What is expected - Add 89 to every coordinate in the answers, and reproduce each line, request included, for the part that opens with the line containing "For Families (1119, 159)" and closes with the last item.

Exercise inputs -
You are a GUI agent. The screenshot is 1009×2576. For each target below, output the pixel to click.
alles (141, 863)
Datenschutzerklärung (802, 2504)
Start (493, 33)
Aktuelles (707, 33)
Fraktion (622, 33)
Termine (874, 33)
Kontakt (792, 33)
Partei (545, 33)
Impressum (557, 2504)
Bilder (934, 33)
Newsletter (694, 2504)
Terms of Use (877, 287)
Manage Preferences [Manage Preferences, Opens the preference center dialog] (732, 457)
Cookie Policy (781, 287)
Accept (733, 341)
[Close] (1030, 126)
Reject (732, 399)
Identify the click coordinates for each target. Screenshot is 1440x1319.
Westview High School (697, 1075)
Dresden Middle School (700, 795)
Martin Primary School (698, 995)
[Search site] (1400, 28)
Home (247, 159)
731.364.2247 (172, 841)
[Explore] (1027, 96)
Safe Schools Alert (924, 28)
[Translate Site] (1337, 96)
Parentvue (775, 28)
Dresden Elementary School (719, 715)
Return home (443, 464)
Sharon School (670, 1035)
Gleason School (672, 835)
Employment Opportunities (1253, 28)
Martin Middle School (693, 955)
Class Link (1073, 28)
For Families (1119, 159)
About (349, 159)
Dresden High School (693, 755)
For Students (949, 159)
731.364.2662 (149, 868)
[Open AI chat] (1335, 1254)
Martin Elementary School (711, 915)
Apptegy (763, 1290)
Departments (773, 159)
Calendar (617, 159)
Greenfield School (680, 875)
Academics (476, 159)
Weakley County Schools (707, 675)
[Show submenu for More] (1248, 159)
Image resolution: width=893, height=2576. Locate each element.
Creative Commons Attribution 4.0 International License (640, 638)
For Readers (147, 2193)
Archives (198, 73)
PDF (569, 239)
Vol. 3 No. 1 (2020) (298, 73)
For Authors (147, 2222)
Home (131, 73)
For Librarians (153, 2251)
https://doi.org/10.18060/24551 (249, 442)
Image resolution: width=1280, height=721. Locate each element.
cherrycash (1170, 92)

Finished exercise -
For Families (1208, 248)
About (438, 248)
Dresden High School (782, 844)
For Students (1038, 248)
731.364.2662 (238, 957)
[Open AI chat] (1424, 1343)
Martin Elementary School (800, 1004)
Apptegy (852, 1379)
Departments (862, 248)
Calendar (706, 248)
Greenfield School (769, 964)
Academics (565, 248)
Weakley County Schools (796, 764)
[Show submenu for More] (1337, 248)
Image resolution: width=893, height=2576. Locate each element.
Creative Commons Attribution 4.0 International License (729, 727)
For Readers (236, 2282)
Archives (287, 162)
PDF (658, 328)
Vol. 3 No. 1 (2020) (387, 162)
For Authors (236, 2311)
Home (220, 162)
For Librarians (242, 2340)
https://doi.org/10.18060/24551 (338, 531)
Image resolution: width=1280, height=721. Locate each element.
cherrycash (1259, 181)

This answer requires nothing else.